Locally, Business West's managing director Phil Smith said: "The general election result will give us a majority government for 4 or 5 years - and welcome stability. The rise of Conservatism in the North will mean a very different set of priorities to traditional Conservatism and a greater focus on inclusion and a different economic shape of our country.
"Sajid Javid's manifesto pledges will mean a big step up in infrastructure spending nationally, although day to day spending will remain tight. The big question remains as to whether our region gets its fair share, given the creaking state of much of our infrastructure.

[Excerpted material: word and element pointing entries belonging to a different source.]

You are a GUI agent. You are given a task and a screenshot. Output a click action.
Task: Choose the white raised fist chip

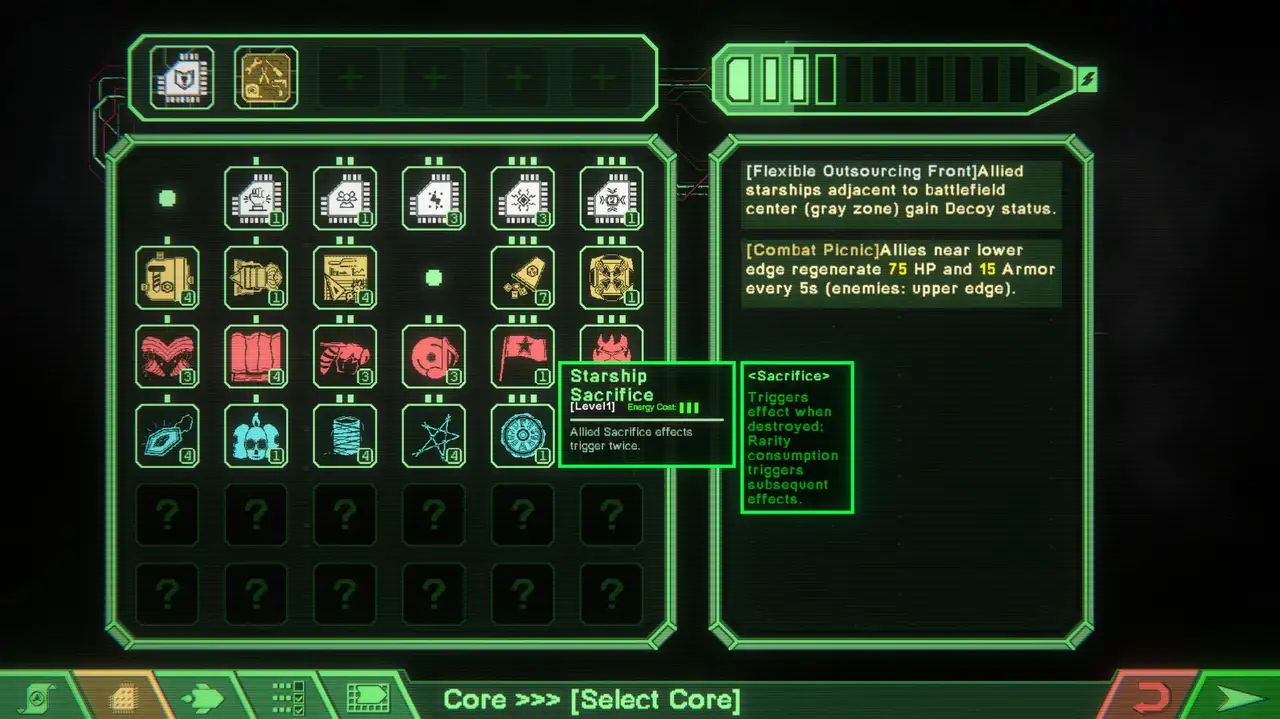256,198
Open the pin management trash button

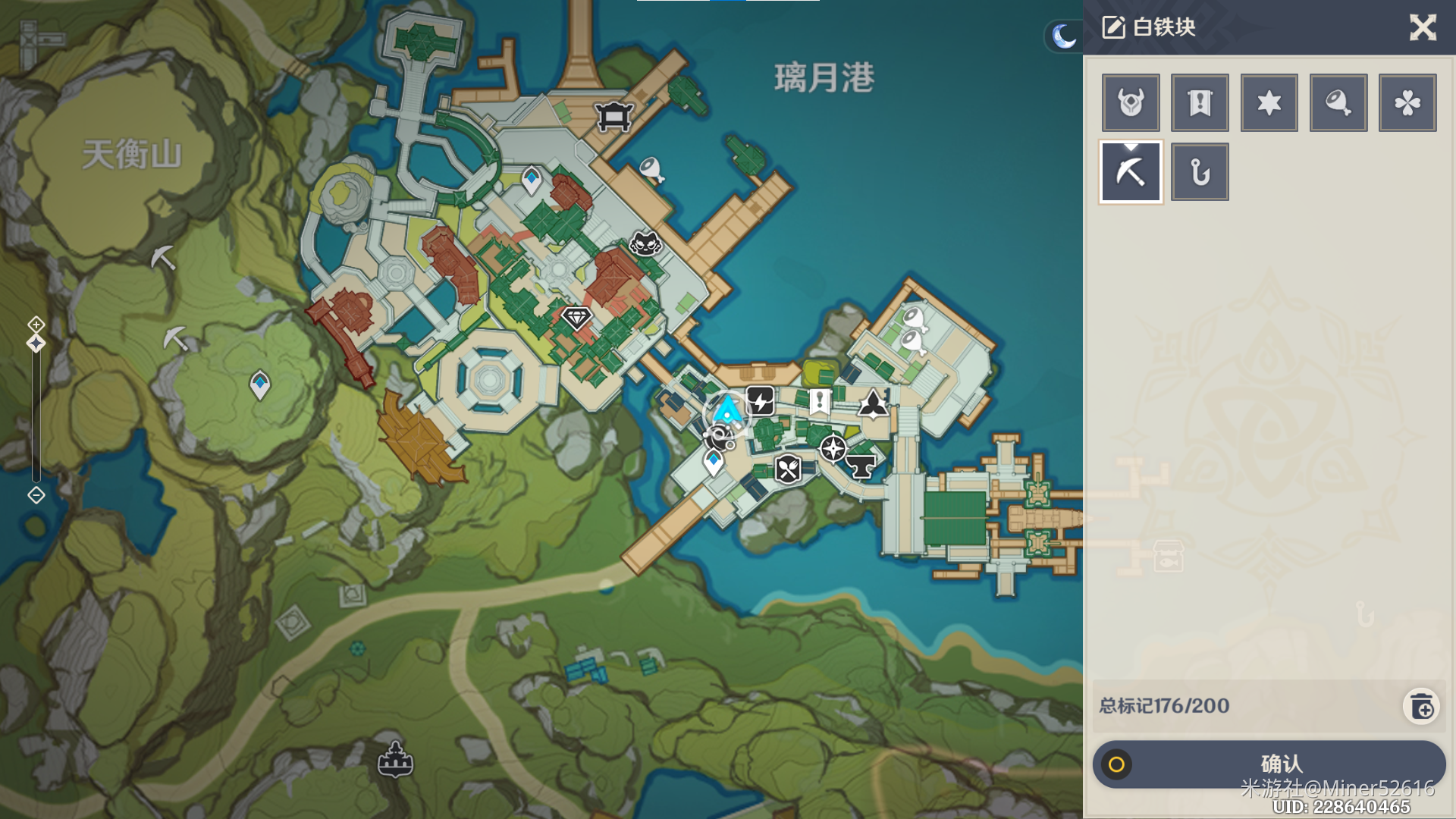(x=1422, y=707)
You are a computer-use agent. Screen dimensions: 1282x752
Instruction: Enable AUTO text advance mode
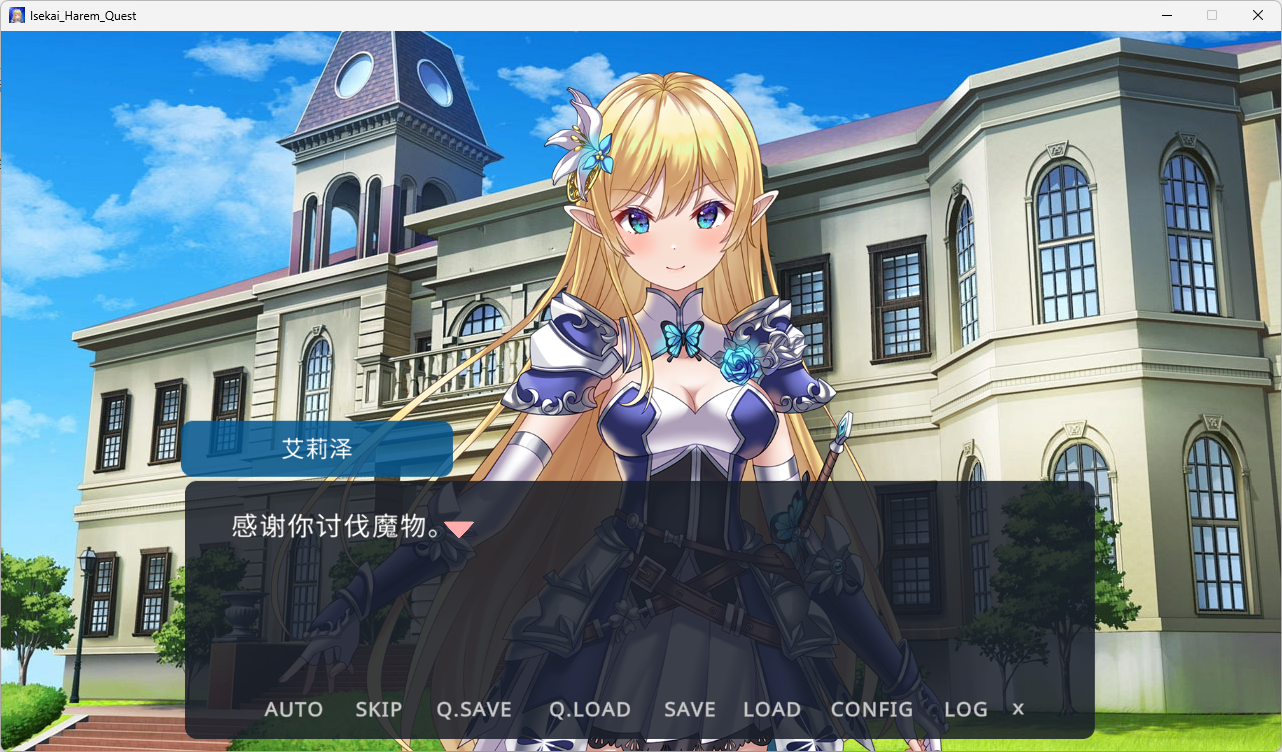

"The precise outcome of Brexit will remain uncertain, but this will not because of UK politics but due to the nature of UK-EU negotiations and what we want our future relationship to look like."
And commenting on how the result impacts financial markets and investors, Guy Foster, head of research at Marlborough-based wealth management company Brewin Dolphin said: "The potential for a smooth Brexit removes some of the downside risk for the UK economy.
"This should be positive for both business and consumer confidence, at least in the short term, with a gradual acceleration in GDP growth and confidence.
"Households are likely to increase spending and businesses that are primarily exposed to the UK’s economy will receive a boost; most notably retailers, house builders, and some banks.
"However, a lot can change over the coming months as the finer detail of the UK’s future trade relationship with the EU is negotiated.
"This is still, after all, just the beginning of the exit process. Even with the passing of the withdrawal agreement, the UK could still leave the EU without a deal at the end of 2020 if trade negotiations don’t proceed successfully.
"It remains to be seen whether the UK will have tariff-free trade or World Trade Organisation terms. "Aside from Brexit of course, there remain plenty of other challenges facing the government. The Conservative manifesto may have been scant on detail, but there were a number of new public spending pledges that sought to signal an end to austerity and make use of the so-called Brexit dividend. We await these with interest."